──────── Listing

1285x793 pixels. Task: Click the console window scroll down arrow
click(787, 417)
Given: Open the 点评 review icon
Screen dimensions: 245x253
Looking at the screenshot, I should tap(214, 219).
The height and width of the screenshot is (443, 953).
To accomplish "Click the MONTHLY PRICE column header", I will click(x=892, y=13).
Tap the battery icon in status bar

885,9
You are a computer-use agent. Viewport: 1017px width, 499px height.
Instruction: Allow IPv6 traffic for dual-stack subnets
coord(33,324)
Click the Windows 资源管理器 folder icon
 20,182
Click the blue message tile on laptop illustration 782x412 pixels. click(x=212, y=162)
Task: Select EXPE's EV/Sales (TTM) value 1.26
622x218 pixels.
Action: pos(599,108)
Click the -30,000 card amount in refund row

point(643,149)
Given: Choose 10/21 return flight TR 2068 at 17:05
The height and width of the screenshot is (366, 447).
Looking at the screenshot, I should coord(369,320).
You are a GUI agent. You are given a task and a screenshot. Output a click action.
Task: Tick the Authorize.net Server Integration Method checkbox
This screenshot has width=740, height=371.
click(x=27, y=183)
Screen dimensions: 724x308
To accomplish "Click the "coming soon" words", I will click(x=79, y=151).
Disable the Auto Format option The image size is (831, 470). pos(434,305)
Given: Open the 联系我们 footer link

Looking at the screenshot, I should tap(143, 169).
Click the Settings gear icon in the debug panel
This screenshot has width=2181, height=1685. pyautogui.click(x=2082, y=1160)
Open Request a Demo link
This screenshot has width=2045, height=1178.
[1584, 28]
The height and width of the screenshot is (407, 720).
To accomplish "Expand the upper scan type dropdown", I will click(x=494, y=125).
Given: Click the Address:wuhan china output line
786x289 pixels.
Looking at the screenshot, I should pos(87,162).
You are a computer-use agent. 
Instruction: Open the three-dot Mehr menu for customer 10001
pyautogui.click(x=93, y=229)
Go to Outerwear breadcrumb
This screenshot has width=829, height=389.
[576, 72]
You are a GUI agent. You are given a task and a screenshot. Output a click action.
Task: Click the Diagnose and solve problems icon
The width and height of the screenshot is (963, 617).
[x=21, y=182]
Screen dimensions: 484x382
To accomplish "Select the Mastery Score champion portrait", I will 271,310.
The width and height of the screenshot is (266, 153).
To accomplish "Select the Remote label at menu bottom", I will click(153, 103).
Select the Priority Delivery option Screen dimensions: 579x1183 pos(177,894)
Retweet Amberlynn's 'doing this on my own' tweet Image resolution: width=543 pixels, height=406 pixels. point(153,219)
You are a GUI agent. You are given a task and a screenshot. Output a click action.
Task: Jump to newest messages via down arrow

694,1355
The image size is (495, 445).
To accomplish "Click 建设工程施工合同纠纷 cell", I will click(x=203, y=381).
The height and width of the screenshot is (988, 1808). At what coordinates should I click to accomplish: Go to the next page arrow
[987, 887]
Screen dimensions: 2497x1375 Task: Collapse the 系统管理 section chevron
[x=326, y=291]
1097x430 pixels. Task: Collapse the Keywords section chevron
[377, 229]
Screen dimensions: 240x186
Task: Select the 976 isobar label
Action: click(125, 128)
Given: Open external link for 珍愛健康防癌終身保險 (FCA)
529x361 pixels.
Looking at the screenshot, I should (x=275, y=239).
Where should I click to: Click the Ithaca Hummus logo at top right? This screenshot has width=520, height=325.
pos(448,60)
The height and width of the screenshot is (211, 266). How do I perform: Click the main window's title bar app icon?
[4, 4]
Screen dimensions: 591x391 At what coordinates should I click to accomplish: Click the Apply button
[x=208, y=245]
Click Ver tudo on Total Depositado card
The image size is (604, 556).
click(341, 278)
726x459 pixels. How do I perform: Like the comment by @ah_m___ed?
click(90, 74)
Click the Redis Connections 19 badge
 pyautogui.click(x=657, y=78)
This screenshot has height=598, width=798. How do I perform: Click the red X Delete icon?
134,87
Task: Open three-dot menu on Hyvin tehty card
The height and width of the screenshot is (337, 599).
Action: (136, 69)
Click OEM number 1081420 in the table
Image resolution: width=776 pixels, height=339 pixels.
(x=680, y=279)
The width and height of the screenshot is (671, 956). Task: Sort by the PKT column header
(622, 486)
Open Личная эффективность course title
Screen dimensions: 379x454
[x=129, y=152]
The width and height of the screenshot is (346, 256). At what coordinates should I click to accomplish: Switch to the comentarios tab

────────────────

Update the records starting at the line that contains "Click the blue" and ending at the line that contains "point(643,149)", changing "refund" to "payment". Reproduce only those lines, with nothing else altered.

Task solution:
Click the blue message tile on laptop illustration 782x412 pixels. click(x=212, y=162)
Task: Select EXPE's EV/Sales (TTM) value 1.26
622x218 pixels.
Action: pos(599,108)
Click the -30,000 card amount in payment row

point(643,149)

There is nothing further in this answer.